Data excerpts below:
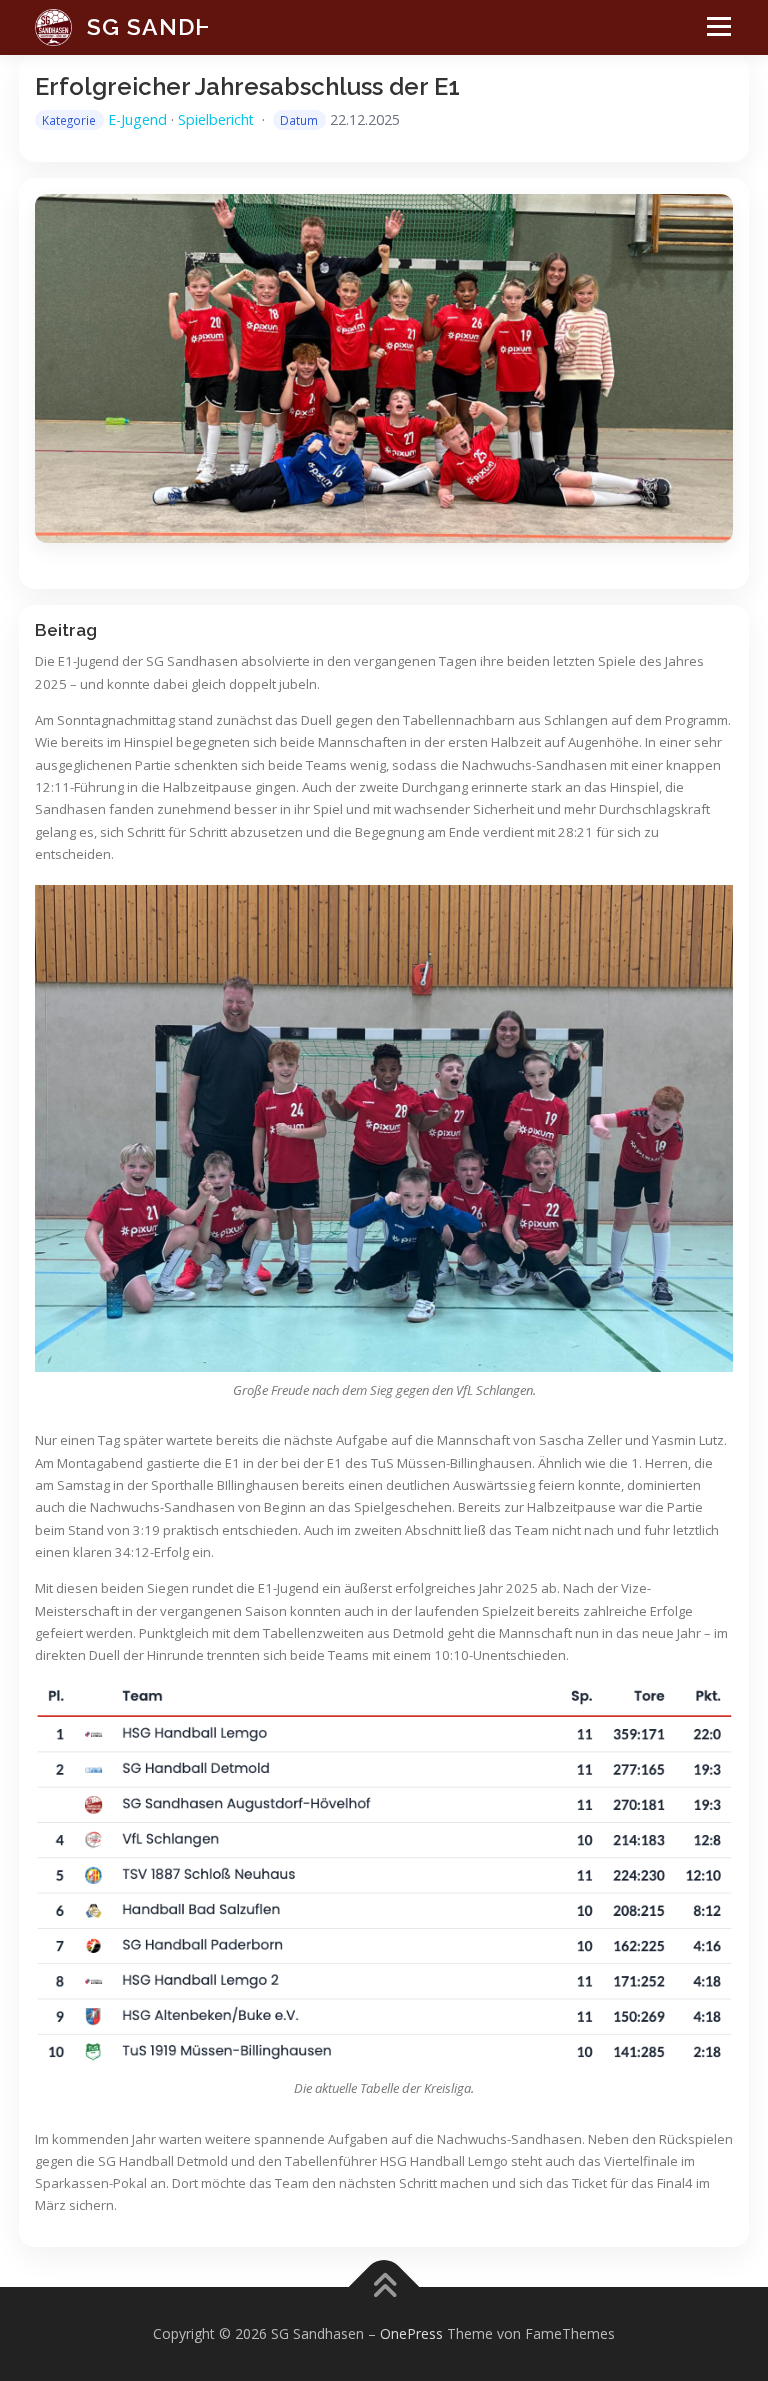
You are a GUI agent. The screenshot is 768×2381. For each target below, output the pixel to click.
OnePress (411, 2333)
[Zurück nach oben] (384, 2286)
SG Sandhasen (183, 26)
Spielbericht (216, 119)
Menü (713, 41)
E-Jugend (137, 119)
End of Data excerpts.
### How to complete this task
Set the material down exactly, images excluded.

### Result of the task
You are a GUI agent. The screenshot is 768×2381. For each target below, output the pixel to click.
OnePress (411, 2333)
[Zurück nach oben] (384, 2286)
SG Sandhasen (183, 26)
Spielbericht (216, 119)
Menü (713, 41)
E-Jugend (137, 119)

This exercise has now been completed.